The piece is a Mozart sonata music style which will be presented in A major. The instrumentation of the music includes violin and piano. The whole piece will be divided into three parts with three different expression methods, and it will use the four-two rhythm. In the first part, the composition will be played in Adagio tempo that could express a graceful and peaceful feeling. When people listen to Mozart’s music, they can always feel bright, vivid and fluid. One of the reasons is that his music contains many eighth and sixteenth notes. Therefore, to keep the Mozart style feeling, the music will also utilize the eighth notes as upbeat in the beginning.

An upbeat beginning is very helpful to make the following melody sounds fluid and brisk, it also feels like taking a deep breath before you talk. The violin and the piano will play the short F sharp note together to creates the beginning of the musical dialogue. Mozart’s music has a strong dialogism. Then in the second bar, the violin begins to play the main melody of the whole piece. At the same time, the piano part starts to perform some repetitive rhythm and notes as the response to the violin part. Then after the violin expresses the “idea” of the music, the piano could express its own “different opinion”. To compose the “argument” part, the violin and the piano could play in the same rhythmic pattern, but the melody could be more dramatic contrast. While the violin could play the G sharp note in a high position on E string, the piano can play the lower G sharp note to produce an octave. With the different timbre of the violin and piano, the comparison will be clearer. Then a quarter note appears that make the “argument” ends.

Mozart always uses repetitive structure to complete the role exchange between the instruments. His music does not only sound like a piece of symphony or concerto, but it also sounds more like a piece of opera, so after violin play as a narrator and the piano play as the listener, the two instruments switch their roles. In the following bars, the violin will play the former piano melody and the piano starts to become the narrator that presents the main melody. The structure is similar to the former dialogue. In the end, the violin will play an A and the piano could play several groups eighth notes that lead the phrase to the end.

The second part will be more different from the first part. The second part is more like the most intense part of a conversation. There will be more conflicts between the violin melody and the piano melody. The conversation will not be peaceful in this part and the tempo changes to the Allegro. In the beginning, the dotted notes will appear. The continuous dotted notes seem to indicate the coming conflicts of the two parts. Also, in the second part, some disharmonious intervals can be added into the melody. For example, the minor second like F sharp and G natural, C sharp and D natural will appear in the second part melody to make a different feeling.

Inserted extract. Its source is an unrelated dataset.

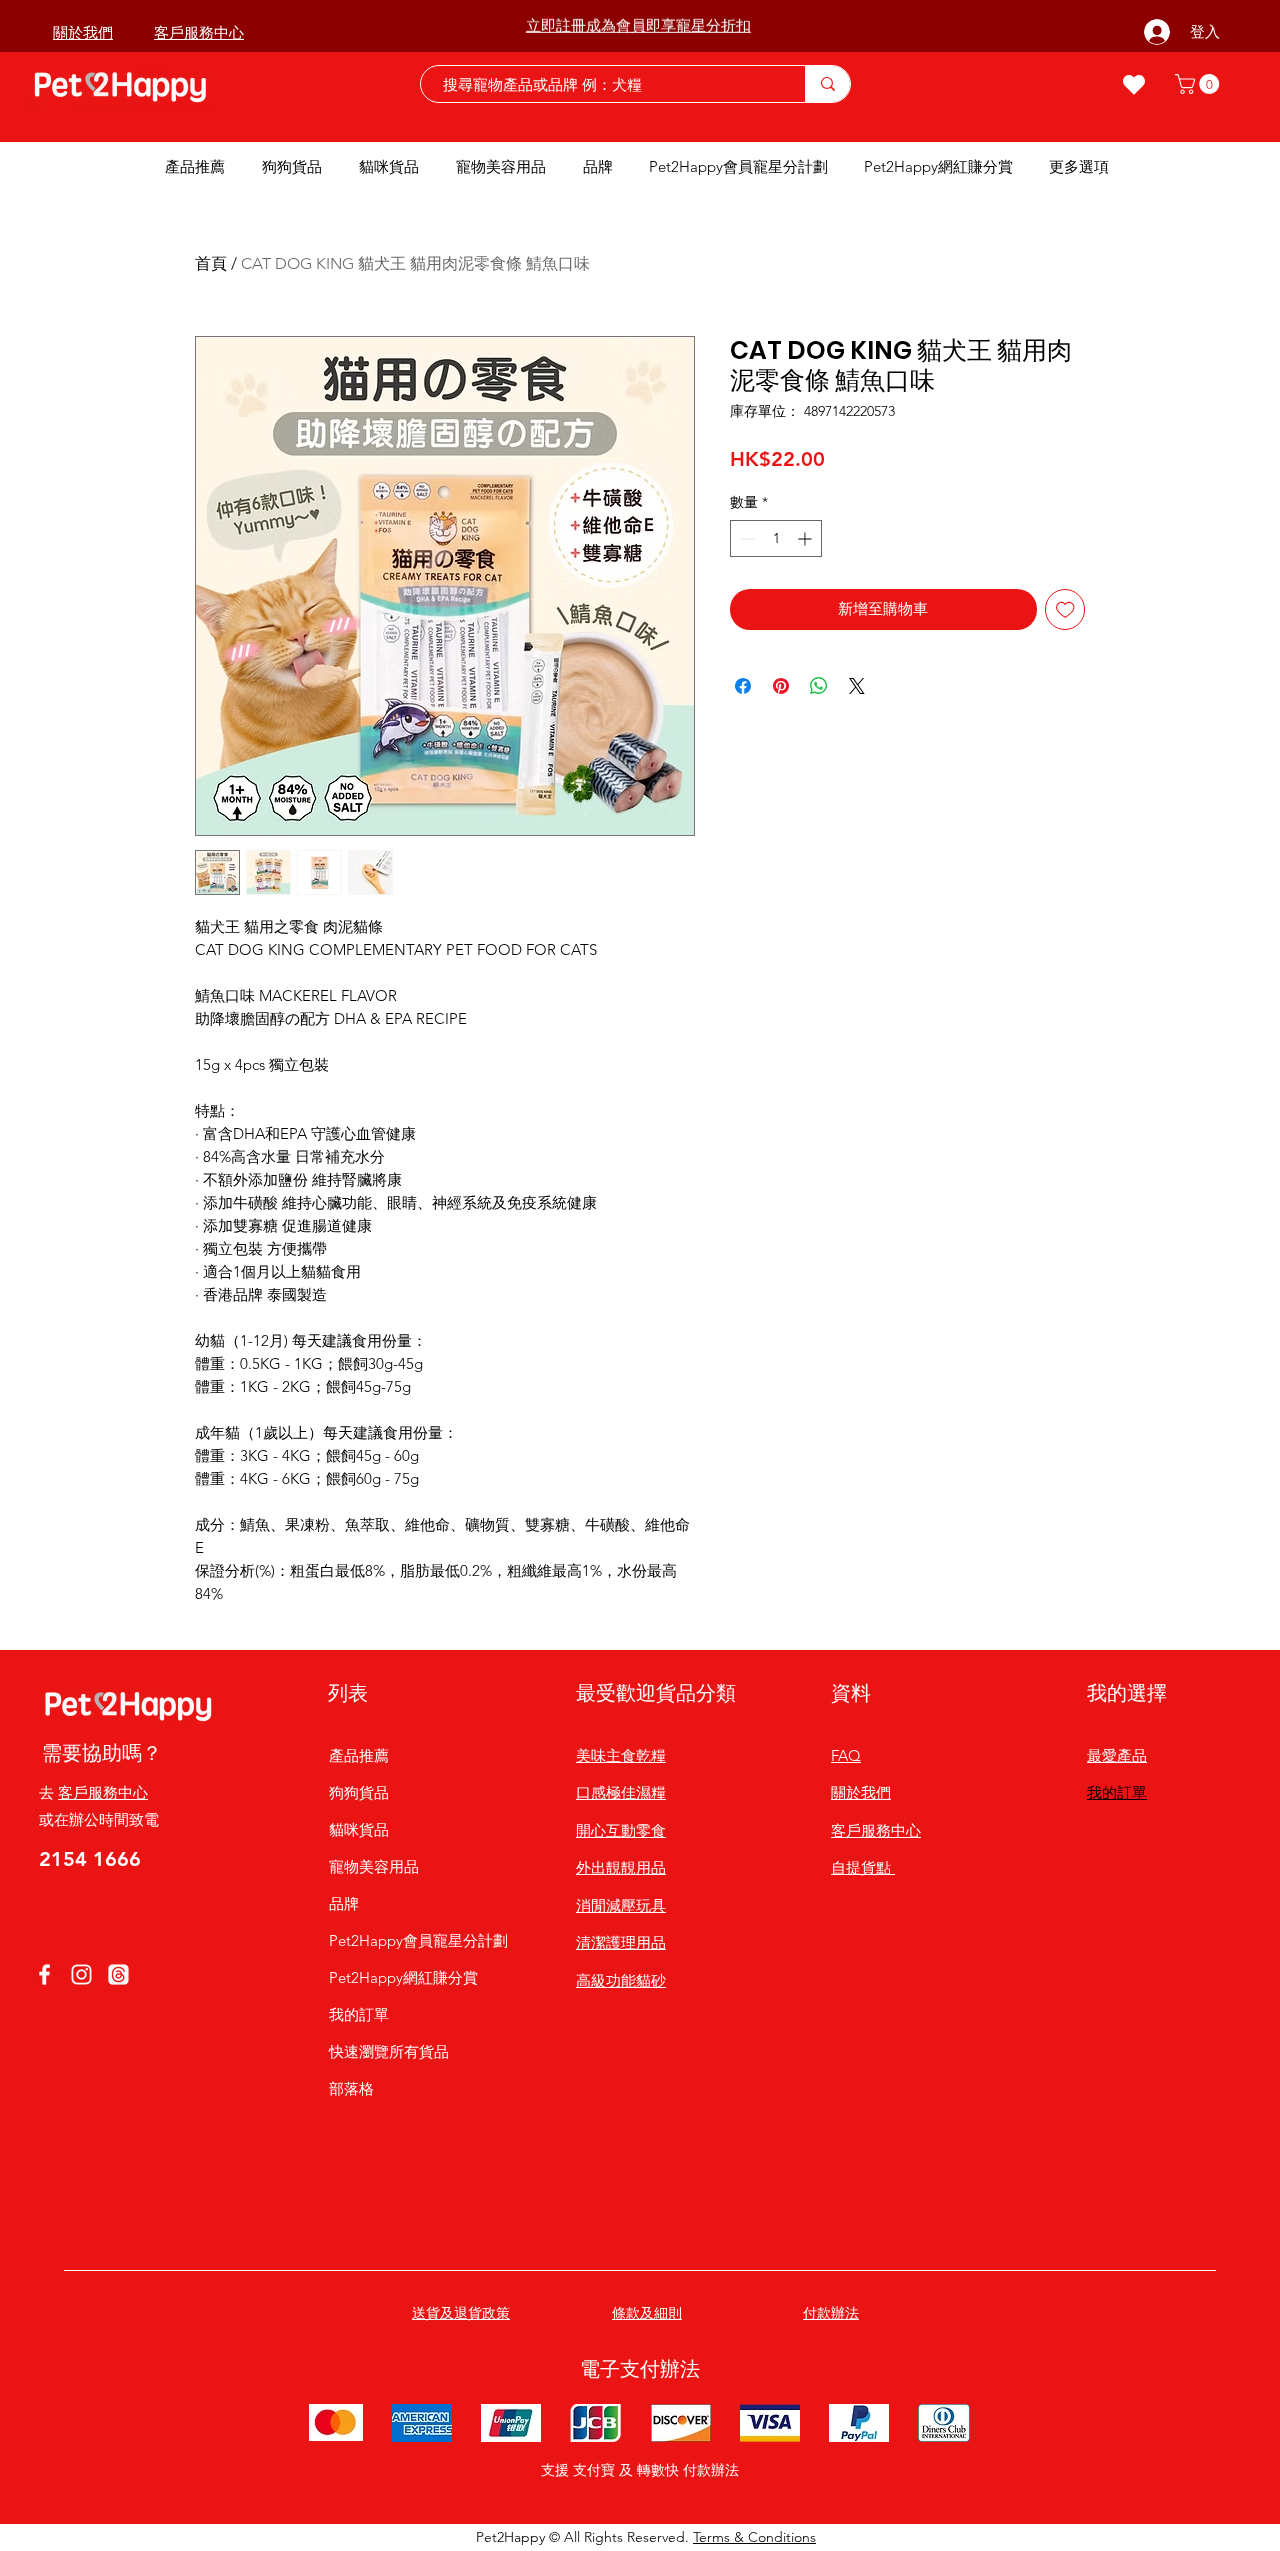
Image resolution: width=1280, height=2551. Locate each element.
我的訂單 (359, 2014)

The violin part will start with a quarter note and then there will be several groups of sixteenth notes after the quarter note ends. The second part could also utilize a short chromatic scale to lead the melody to the climax of the whole piece. The melody of the piano part will be peaceful in the beginning, but with the sixteenth notes starts and the chromatic scale goes on, the piano part will change to be more passionate and intense. The melody becomes more dynamic because of the change of the tempo. Then the piano and the violin continue to exchange their role. The piano repeats the melody of the violin and the violin becomes more peaceful compared to the former part. Then the two parts play the same melody together to solve the whole conflicts.

The third part will be similar to the first part. The tempo changes to Adagio again. The melody expresses a peaceful conversation again. But in the third part, the phrase should create an ending feeling to complete the whole conversation. In the end, instead of creating some small conflicts in the dialogue, more descending melody scale should be used to help the whole movement end. The eighth notes need to reduce and more quarter notes will be added. In Mozart’s sonata, the basic aesthetic of his music style is to create dramatic tension and resolve it. Therefore, at the end of the third part, all the melodic conflicts need to be resolved, and the final note will be composed to end in the A major.